On Thursday, 28 June 2018 at 18:43:11 UTC, Andre Pany wrote:
Hi,

I try to write a binding for the GRPC core. There is a struct which has some ugly fields:
(https://github.com/grpc/grpc/blob/master/src/core/lib/surface/call.cc#L229)

struct grpc_call {
  gpr_refcount ext_ref;
  gpr_arena* arena;
  ...
grpc_core::ManualConstructor<grpc_core::SliceBufferByteStream> sending_stream; grpc_core::OrphanablePtr<grpc_core::ByteStream> receiving_stream;


ManualConstructor is defined as:
https://github.com/grpc/grpc/blob/50cecca24d4826dea4595b514a332fca5783074b/src/core/lib/gprpp/manual_constructor.h#L168

template <typename Type>
class ManualConstructor {
 public:
  Type* get() { return reinterpret_cast<Type*>(&space_); }
const Type* get() const { return reinterpret_cast<const Type*>(&space_); }


My C / C++ knowledge is very limited and I also do not know how much D matured regarding C / C++ integration. Is it possible to write a binding in D for these constructs or isn't it supported by D?

Kind regards
André

No, unfortunately D cannot interface with C templates, only C++ templates. But just by coincidence this is C++ source code (and so the templates).

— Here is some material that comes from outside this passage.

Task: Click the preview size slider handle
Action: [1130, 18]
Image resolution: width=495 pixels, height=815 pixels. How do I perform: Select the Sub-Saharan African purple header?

So it is possible but there is few catches.
- template functions/methods could be inlined by compiler, which means you may (or may not) have to implement it in D (either copy-paste and adapt, or make own ABI compatible implementation)

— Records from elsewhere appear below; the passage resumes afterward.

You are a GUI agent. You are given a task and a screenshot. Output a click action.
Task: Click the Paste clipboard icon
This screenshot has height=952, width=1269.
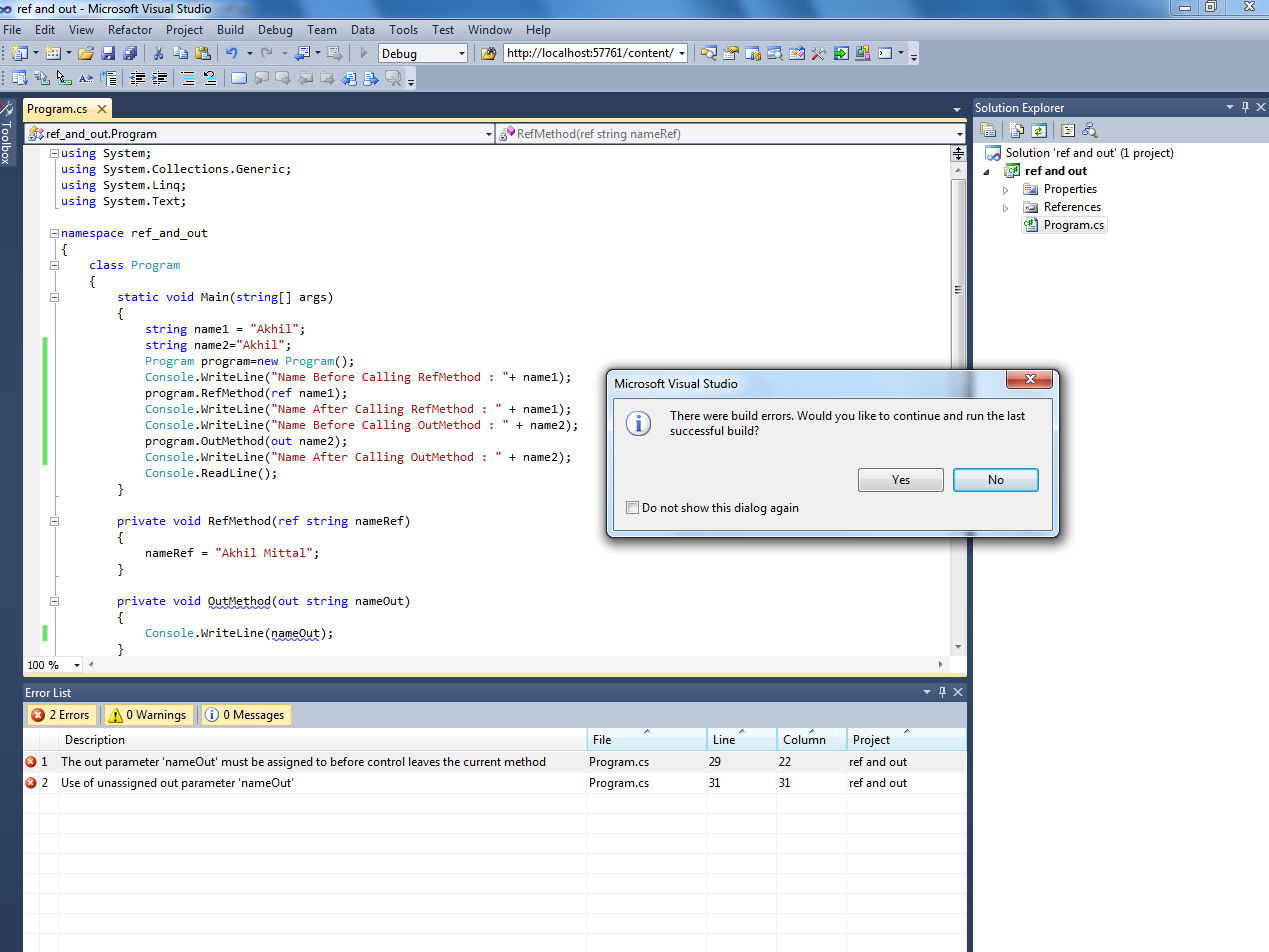[203, 53]
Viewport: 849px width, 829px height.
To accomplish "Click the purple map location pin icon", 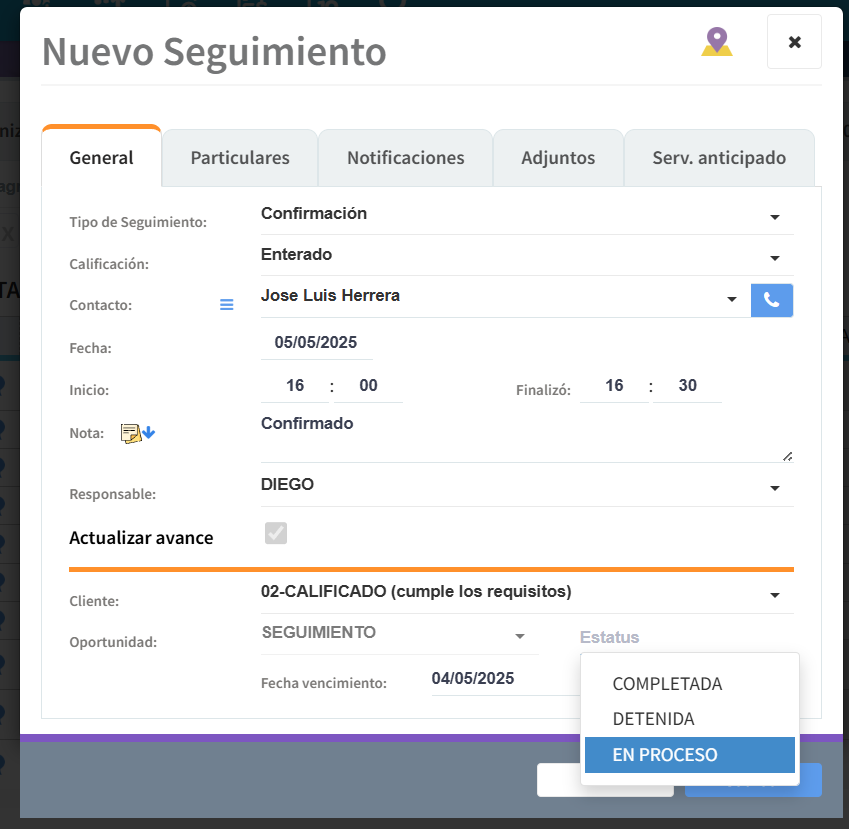I will coord(715,42).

- most of the methods in this particular template is purely C++ specific convenience helpers, all of this isn't strictly needed in D, just for example operator-> could simply be replaced with alias this.

- the only data member in this template is the std::aligned_storage, which you can probably ignore completely and instead just use fixed-size ubyte[] array with align, again just make struct with alias this and align its content same way as aligned_storage does.


And much more-more other things to keep in mind.


But the most important thing, are you absolutely sure this is a part of the public API and not the implementation specific internals? Because normally you don't #include anything other than .h* files, this is a source file, and it is not even sits in the include folder.